As it is funded by DARPA, it is being developed primarily with military application in mind. However, we are conceiving this soft pavilion for application in a different, though no less destructive, industrial complex: tourism.
Specifically, we're imagining several dotting a long stretch of beach. Fully inflated and firmly berthed on the sand, their occupiable interiors can serve a variety of purposes. For instance, they can be used temporarily as vending kiosks, changing rooms, trash collection site, lifeguard houses, beach security command center and, of course, sex rooms.
Embedded on their outer skin are sensing devices that constantly monitor environmental conditions. These external stimuli influence the dimensions and location of the pavilions, thus actuating a constant state of flux throughout the day, like the weather. No longer totally tethered to human agency, they adjust positions with the rising and ebbing of the tides, deform into a more aerodynamic shape against strong winds, deflate in cold temperatures.
There may be times, perhaps most of the times, when the pavilions are too slow to react during a storm or the occasional hurricanes and are thus tossed wildly about before they can burrow themselves safely beneath the sand or find a tight space to squeeze themselves in.
For the lucky few beachfront home owners, some pavilions might seek shelter in the company of others and in the process coagulate temporarily into a giant sandbag.

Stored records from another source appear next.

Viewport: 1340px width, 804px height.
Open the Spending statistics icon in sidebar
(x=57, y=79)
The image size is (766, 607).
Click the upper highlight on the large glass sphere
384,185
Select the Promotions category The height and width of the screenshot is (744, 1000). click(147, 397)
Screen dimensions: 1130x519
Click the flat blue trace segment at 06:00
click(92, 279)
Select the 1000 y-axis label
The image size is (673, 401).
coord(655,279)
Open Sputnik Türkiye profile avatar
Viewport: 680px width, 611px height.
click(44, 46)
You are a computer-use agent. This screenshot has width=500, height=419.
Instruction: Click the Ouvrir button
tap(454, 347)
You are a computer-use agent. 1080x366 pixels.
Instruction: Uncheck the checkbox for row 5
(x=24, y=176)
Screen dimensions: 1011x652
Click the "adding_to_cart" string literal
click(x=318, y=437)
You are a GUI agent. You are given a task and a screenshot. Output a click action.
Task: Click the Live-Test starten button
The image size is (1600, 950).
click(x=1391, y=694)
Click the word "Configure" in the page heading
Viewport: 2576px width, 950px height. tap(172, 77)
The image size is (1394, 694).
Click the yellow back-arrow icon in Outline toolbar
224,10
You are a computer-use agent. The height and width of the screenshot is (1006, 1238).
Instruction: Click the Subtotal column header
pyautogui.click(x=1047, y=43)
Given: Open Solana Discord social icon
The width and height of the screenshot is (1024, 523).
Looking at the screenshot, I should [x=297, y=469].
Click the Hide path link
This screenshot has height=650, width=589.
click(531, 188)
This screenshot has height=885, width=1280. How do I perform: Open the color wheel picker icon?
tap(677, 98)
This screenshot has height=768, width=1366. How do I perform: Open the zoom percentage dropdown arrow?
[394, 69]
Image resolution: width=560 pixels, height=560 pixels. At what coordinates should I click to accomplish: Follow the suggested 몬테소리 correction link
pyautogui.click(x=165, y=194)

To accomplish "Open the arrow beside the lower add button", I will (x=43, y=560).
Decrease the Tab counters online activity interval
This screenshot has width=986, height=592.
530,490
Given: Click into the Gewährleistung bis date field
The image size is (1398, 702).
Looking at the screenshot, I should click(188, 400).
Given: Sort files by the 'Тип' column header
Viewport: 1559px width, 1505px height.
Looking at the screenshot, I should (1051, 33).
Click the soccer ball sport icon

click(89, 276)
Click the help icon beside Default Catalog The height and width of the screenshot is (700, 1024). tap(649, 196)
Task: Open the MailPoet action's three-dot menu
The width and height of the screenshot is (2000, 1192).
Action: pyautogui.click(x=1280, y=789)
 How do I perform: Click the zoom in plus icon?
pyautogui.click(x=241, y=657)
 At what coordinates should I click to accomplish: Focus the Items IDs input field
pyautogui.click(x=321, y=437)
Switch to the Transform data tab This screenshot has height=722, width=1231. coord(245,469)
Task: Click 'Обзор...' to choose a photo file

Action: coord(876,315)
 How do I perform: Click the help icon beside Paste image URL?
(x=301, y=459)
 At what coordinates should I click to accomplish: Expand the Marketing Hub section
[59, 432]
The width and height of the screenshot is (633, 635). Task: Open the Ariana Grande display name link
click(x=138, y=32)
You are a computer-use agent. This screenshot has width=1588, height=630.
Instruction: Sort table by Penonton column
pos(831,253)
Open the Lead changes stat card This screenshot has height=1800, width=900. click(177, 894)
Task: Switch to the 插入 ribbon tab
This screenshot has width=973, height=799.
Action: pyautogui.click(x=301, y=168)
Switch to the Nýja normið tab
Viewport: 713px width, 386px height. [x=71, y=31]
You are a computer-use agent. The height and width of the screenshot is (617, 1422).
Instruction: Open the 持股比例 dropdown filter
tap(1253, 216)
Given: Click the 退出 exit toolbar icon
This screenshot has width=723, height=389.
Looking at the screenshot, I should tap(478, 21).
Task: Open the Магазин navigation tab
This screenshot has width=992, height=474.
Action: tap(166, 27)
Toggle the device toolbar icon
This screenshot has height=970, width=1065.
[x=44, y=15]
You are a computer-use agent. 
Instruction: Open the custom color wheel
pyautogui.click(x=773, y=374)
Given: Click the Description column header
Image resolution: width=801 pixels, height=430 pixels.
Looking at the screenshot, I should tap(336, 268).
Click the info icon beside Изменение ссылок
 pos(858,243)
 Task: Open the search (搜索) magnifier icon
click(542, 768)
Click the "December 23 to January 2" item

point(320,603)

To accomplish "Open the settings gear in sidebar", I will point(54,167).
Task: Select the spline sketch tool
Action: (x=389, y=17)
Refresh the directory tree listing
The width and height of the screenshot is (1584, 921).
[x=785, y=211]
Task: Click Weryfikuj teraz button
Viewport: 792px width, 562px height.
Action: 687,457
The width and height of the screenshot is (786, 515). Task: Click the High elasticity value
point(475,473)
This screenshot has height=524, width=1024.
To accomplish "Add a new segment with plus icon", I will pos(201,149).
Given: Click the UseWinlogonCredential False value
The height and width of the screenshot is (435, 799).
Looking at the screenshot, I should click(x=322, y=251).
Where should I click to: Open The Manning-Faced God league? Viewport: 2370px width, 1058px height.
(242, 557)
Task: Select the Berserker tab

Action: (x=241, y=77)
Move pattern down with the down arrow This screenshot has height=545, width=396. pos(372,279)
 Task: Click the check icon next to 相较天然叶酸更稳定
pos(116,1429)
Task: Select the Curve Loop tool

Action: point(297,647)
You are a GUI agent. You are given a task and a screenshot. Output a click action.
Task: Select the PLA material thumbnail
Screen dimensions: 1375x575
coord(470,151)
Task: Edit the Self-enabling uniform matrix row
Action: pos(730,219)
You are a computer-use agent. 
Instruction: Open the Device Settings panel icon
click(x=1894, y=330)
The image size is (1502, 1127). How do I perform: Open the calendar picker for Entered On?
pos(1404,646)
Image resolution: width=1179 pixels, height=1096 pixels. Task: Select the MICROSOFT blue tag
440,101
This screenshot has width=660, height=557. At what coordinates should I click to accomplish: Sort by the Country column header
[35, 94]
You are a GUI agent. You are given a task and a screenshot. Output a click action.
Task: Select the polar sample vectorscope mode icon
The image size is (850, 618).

With the return of clearer skies and calmer winds, those pavilions that have burrowed themselves will emerge out of the sand, like geoglobules secreted by the earth, while the others will ooze out of their confined spaces.
Like a herd of tumbleweeds or a colony of amoebas, they will migrate together towards the shoreline, honing in on the sound of waves breaking, then instinctually retreating a few paces back when their protruding pseudopods touch seawater.
One could consider them a new type of “organism”, a taxonomic hodgepodge of flora, fauna, geology and architecture, encoded with new ethology to be played out in their newly classified biome.